We celebrate Hanukkah in the darkest month of the year, beginning on the 25th of Kislev. The flickering lights of the menorah grow stronger over the eight days as we gather in the warmth of family and friends. The Hanukkah story is a poignant reminder that a small group of people can stave off the darkness and ensure that the light continues.

We three feel that B’nai Jeshurun’s Thursday night respite dinners for migrant families provide a safe space for the families to stave off the darkness and commune in the light. Organizing these dinners has been a source of light for each of us and we hope for the other volunteers as well, providing a small sense of agency in a time when it is easy to despair. Over the last years, even as “our” families have been dispersed to different shelters, they still make their way to the Thursday dinners. The adults have found a community while cooking in our kitchen and eating and shmoozing upstairs.
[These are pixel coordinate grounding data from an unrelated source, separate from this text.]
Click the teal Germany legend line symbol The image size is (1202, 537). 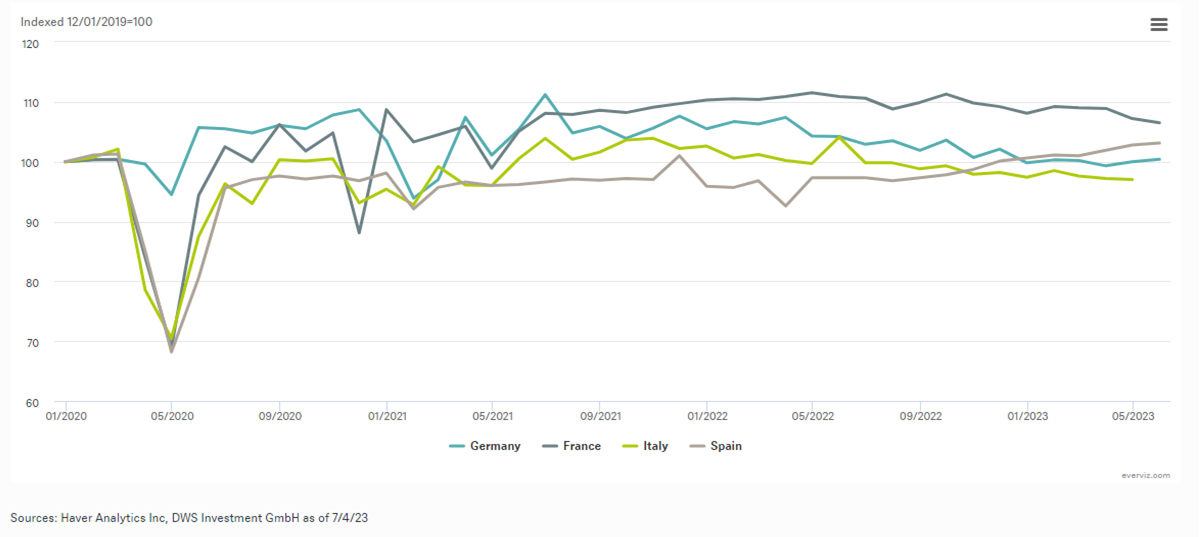point(458,446)
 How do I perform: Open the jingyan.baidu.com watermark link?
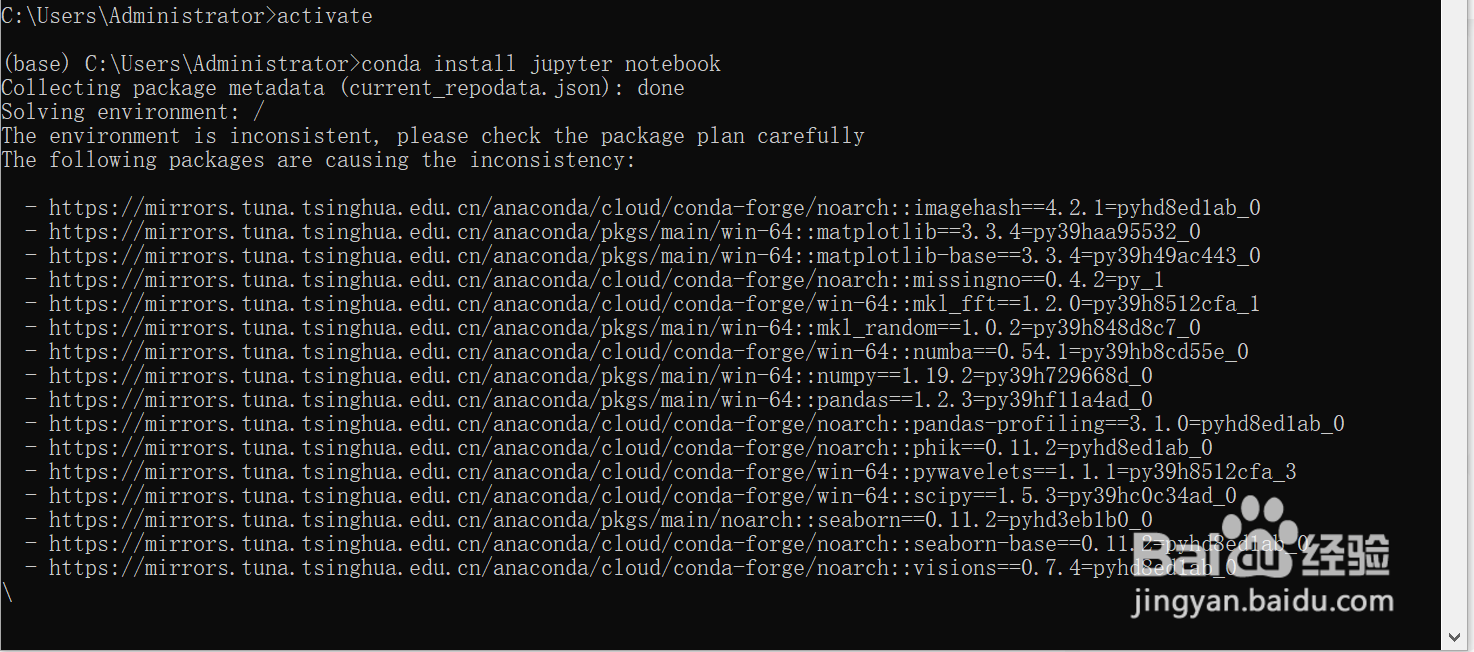[x=1262, y=603]
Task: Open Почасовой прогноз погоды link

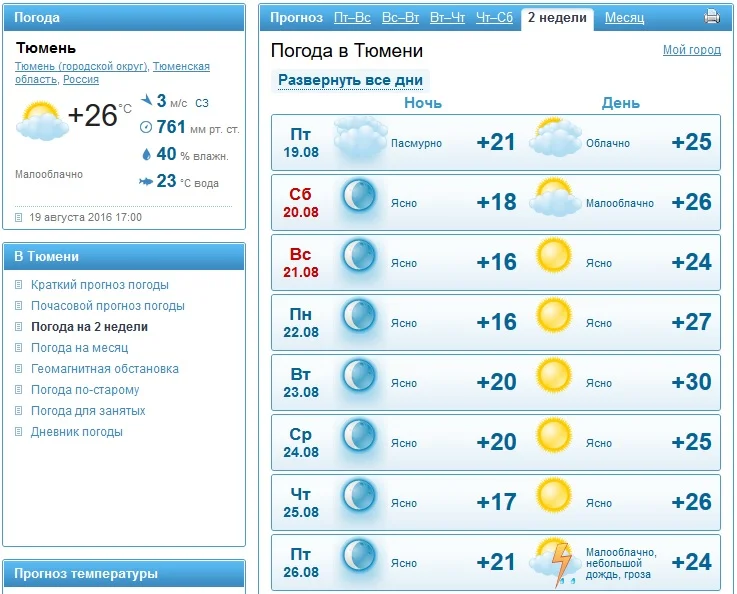Action: click(x=107, y=306)
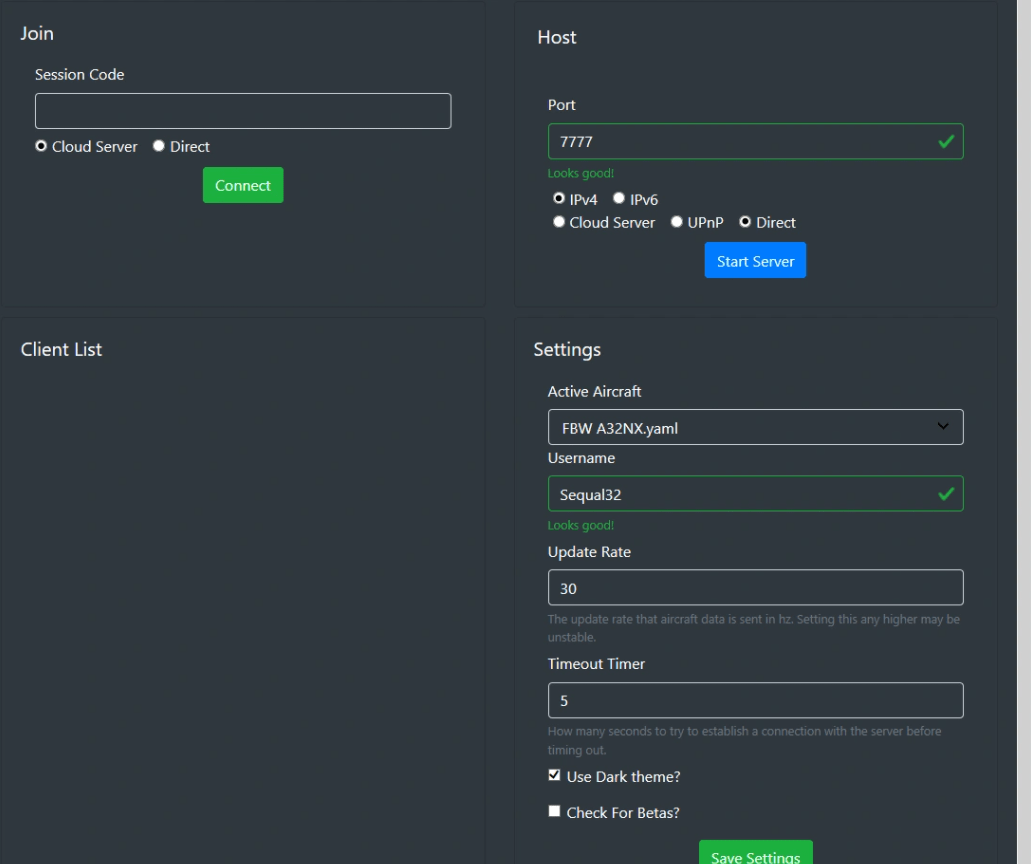Click the green checkmark in Port field
1031x864 pixels.
(x=945, y=142)
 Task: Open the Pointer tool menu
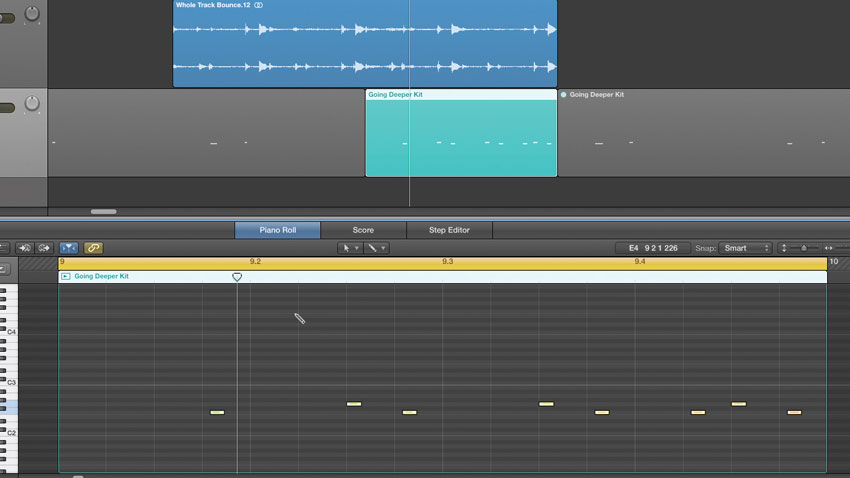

The children have made friends while playing, serving food, and feasting on the desserts baked by BJ volunteers. Parents have also obtained much needed information about access to healthcare, employment, their rights as immigrants, and school-related issues. The lights at our dinners burn brightly helping the families to bravely make their way in a new and often unwelcoming country.

Hanukkah is a story of how a people can survive over overwhelming odds. We see this story in the lived experiences of the families we have come to know. They take life one day at a time, striving to take small steps forward each day. They find moments of joy in the midst of their everyday challenges and retain hope for a stable and fulfilling future in their new home. And we suspect that if and when such a future arise, it will not be a “miracle” but rather a tribute to their hard work to find and keep employment, their devotion to their children who now are speaking English and wearing Knicks’ jerseys, and most of all, their willingness to do all that they can with what they have. We see in them the lights of the hanukkiyah and we are heartened as we wait for the darkness to dispel.